P. Luis Alarcón Escárate
Vicario Episcopal de Pastoral Social
Vicario Episcopal Zona Costa
Párroco de Hualañé y La Huerta de Mataquito
Queridos amigos y amigas, hermanos en la fe, quiero comenzar estas palabras con un saludo afectuoso a cada uno de los que siguen estos comentarios bíblicos dominicales y haciendo un homenaje al Padre Luis Vaccaro Cuevas, que durante muchos años nos acompañó e invitó a entrar en el corazón del Padre Dios con sus palabras de sabiduría y de invitación a seguir al Señor Jesús.
El texto de hoy, todavía en tiempo de Navidad, nos cuenta acerca del Nacimiento de Jesús en un momento determinado de la historia humana. No es historia inventada en la imaginación de alguien, sino que se dan algunos datos concretos de esa presencia divina como es el Reinado de Herodes. Y algunos estudiosos se atreven a decir que la estrella es el Cometa Halley, que cada setenta y seis años dentro de su viaje por el Universo pasa cerca de nuestro planeta tierra. Además, existía dentro de la tradición judía la profecía de un Mesías que sería el libertador del pueblo de Israel y que estaría acompañado de muchos signos y prodigios, que se empiezan a notar desde su nacimiento.
La Epifanía viene a ser esa irrupción de Dios en la historia humana. Una irrupción violenta, ya que hace despertar en el corazón de un pueblo oprimido por muchas situaciones el deseo de su acción pronta para devolver lo que había perdido en libertad y en otros el deseo de eliminar esa amenaza a quienes ostentan el poder político, religioso y económico. Herodes representa esa fuerza negativa y los Reyes Magos, junto a los Pastores y a los Padres de Jesús son la expresión de los valores nacidos en el corazón mismo de Dios que son el amor, la sencillez, la paz, la justicia, la verdad.
La Epifanía viene a ser un gesto misionero del niño Jesús, que se abre al mundo entero representado en la figura de los Magos de Oriente, no es solo un asunto de curiosidad y simpatía, sino que se transforma en una adhesión de toda la vida de esos hombres a ese niño que ha nacido y que nos desarma de todas las seguridades que teníamos: ante el niño recién nacido no necesitamos máscaras, ni expresiones grandilocuentes, sino que somos nosotros mismos. Ante el niño Jesús nos vemos a nosotros mismos, es un gran regalo de esta Navidad. Ese niño necesitado de cariño, de calor, de alimento es el hombre creado a imagen y semejanza de Dios, pero es también Dios. Es verdadero Dios y verdadero hombre. Es el encuentro de nuestra vida con la de Dios. Creo que todo hombre y mujer del mundo es hoy quien se puede mirar en el pesebre para demostrarle su amor y su deseo de cuidarlo.
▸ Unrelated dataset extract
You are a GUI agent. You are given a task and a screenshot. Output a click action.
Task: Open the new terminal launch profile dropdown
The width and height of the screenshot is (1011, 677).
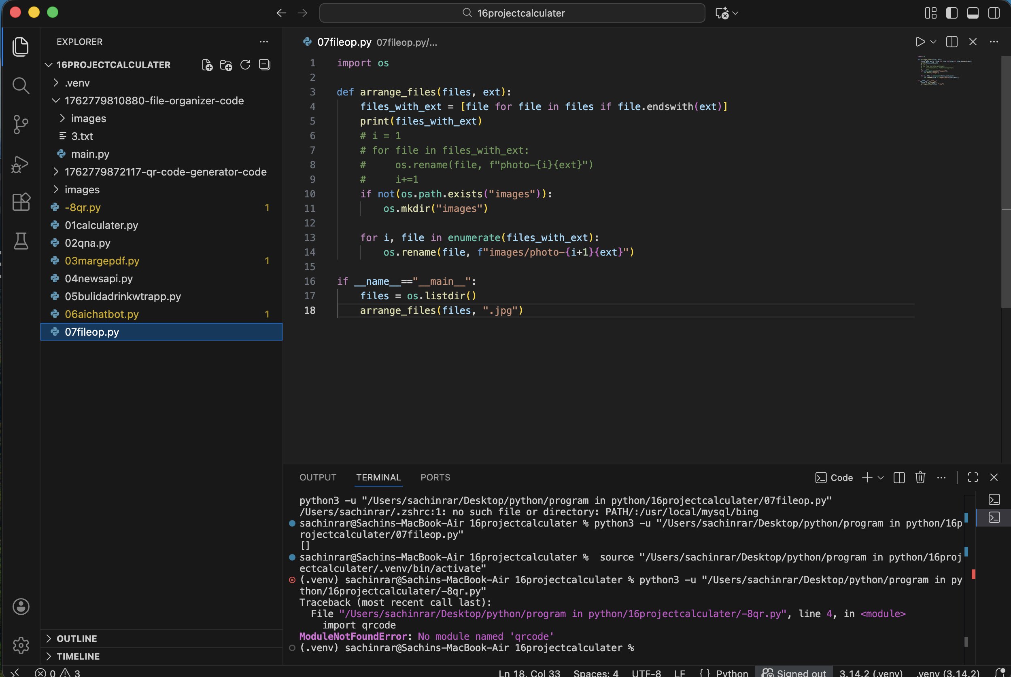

En esta Solemnidad de la Epifanía sería bueno que cada uno de nosotros pudiera ver en el pesebre de su corazón el momento en el cual se encontró con este niño y cómo le ha cambiado la vida. Porque el encuentro con Jesús provoca en las personas actitudes de compromiso verdadero con las realidades que siempre gritan a nuestro lado. El homenaje rendido es la transformación de todo aquello que impide vivir la vida a la manera de Jesús.
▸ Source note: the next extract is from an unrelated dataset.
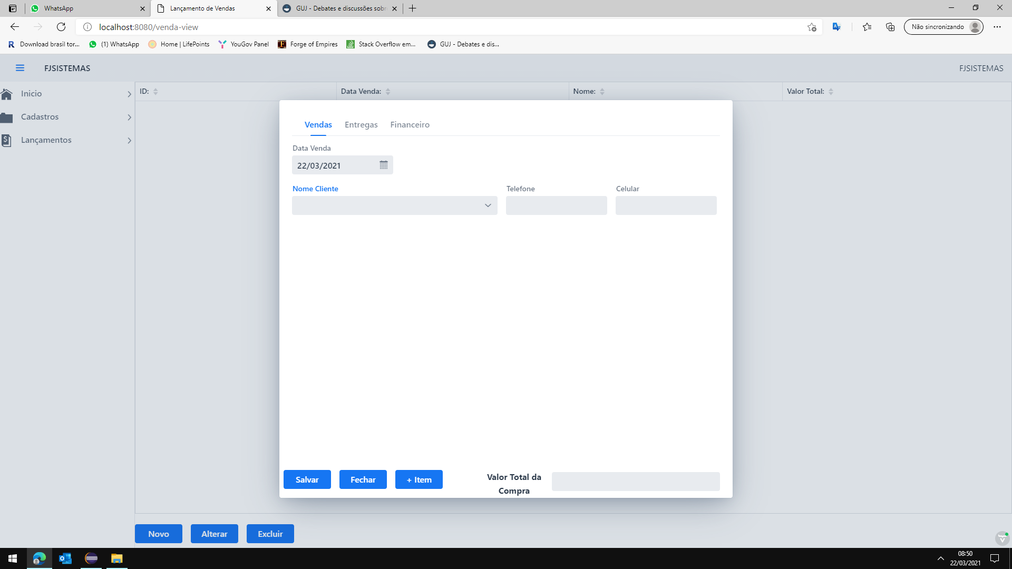This screenshot has height=569, width=1012.
Task: Expand the Inicio menu chevron
Action: (129, 94)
En una Iglesia Misionera estamos invitados a ser epifanía, a mostrar el rostro de Jesús alegre, cercano, amigo, comprometido con los dolores de todos. Es disfrutar con aquellos que les va bien en la vida, no porque han ganado económicamente sino porque se han hecho más personas; es estar atentos a las realidades de dolor para transformarlas en alegría, es ser fuente de esperanza para aquellos que no la tienen. Es poder en algún momento detenerse porque la estrella ya nos ha mostrado donde hay que mirar.
Ahora hay que ponerse de pie y contar a todos que el Señor ha nacido, que nuestra liberación ya está aquí. Solo debemos prestar nuestros ojos, oídos, boca, manos, todo nuestro cuerpo a Dios para que realice su plan de amor en nuestra comunidad, en nuestra casa común, como el Papa Francisco ha dicho que es nuestro mundo.